Although Phil Freelon is originally from Philadelphia, Durham claims the architect as its own.

“It’s impossible to visit Durham and not encounter Freelon’s work,” writes Diana Budds for business publication Fast Company’s design blog, Co.Design.

Last week, the site named Freelon its Architect of the Year, dubbing the sixty-five-year-old “America’s Humanitarian Architect.”

From the article:

“Freelon is riding a decade-long hot streak in his career. He’s designed nearly every major museum or public space dedicated to black culture in the United States, from the [National Museum of African American History and Culture] in D.C., and the Center for Civil and Human Rights, in Atlanta, to the Museum of the African Diaspora, in San Francisco, the forthcoming Motown Museum, in Detroit, and the Mississippi Civil Rights Museum, in Jackson. He is the design director of Perkins + Will‘s North Carolina Practice and a member of the firm’s board, and was named by President Obama to the U.S. Commission of Fine Arts in 2011 and served from 2012 to 2016. He’s unquestionably the most influential African-American architect practicing today.”
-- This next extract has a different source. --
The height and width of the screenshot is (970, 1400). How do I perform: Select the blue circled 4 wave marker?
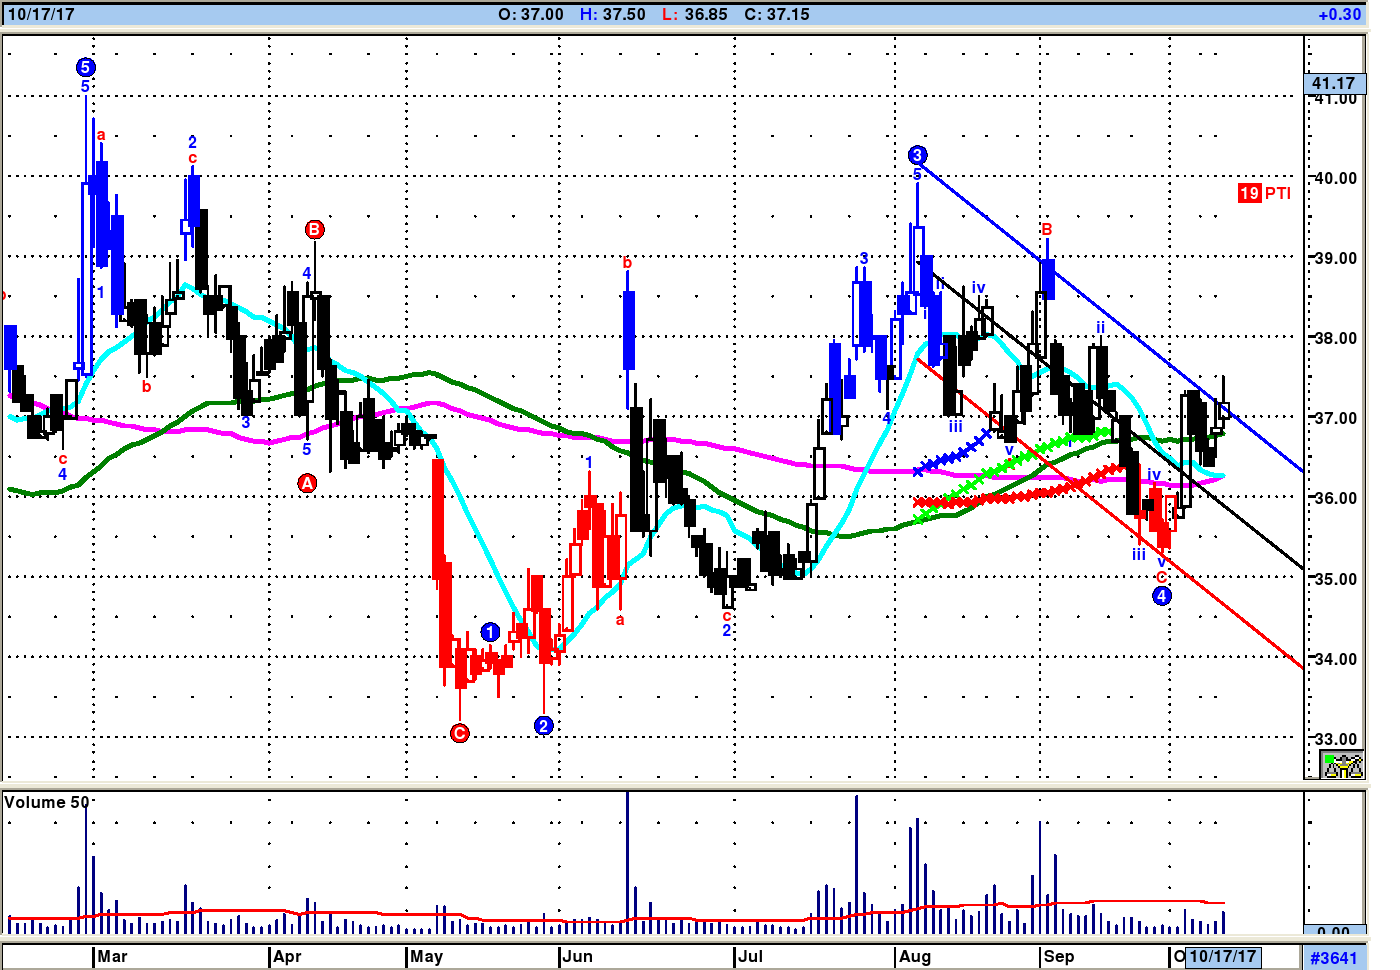pyautogui.click(x=1161, y=596)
Locally, Freelon designed or co-designed the Durham Bulls Athletic Park, the Durham Station Transportation Center, Terminal 2 at the Raleigh-Durham International Airport, the Durham County Human Services Building, and a bio-manufacturing and technology center at N.C. Central. But Co.Design lauds him not only for the buildings he drafted but also his efforts to celebrate and promote diversity. Perkins+Will is made up of 40 percent women and 30 percent people of color, according to the article.

“You look at music and you look at sports and you have all these great examples of African Americans who have had transcendent impact on other professions, but not architecture,” Freelon told Co.Design. “Where’s our Miles Davis? Our Barack Obama? It’s because there isn’t critical mass. The profession, in general, is missing out on a potentially deep pool of talent and the world is missing out on great ideas and buildings that could be happening by virtue of that infusion of energy and creativity that we see in music or dance or almost any other profession.”

Freelon, who was diagnosed with ALS in 2016, founded the Freelon Foundation, which has raised more than $170,000 toward ALS research. He is married to Grammy-nominated singer Nnenna Freelon and has three children, including Pierce Freelon, who recently ran for mayor of Durham and has applied for the vacant city council seat.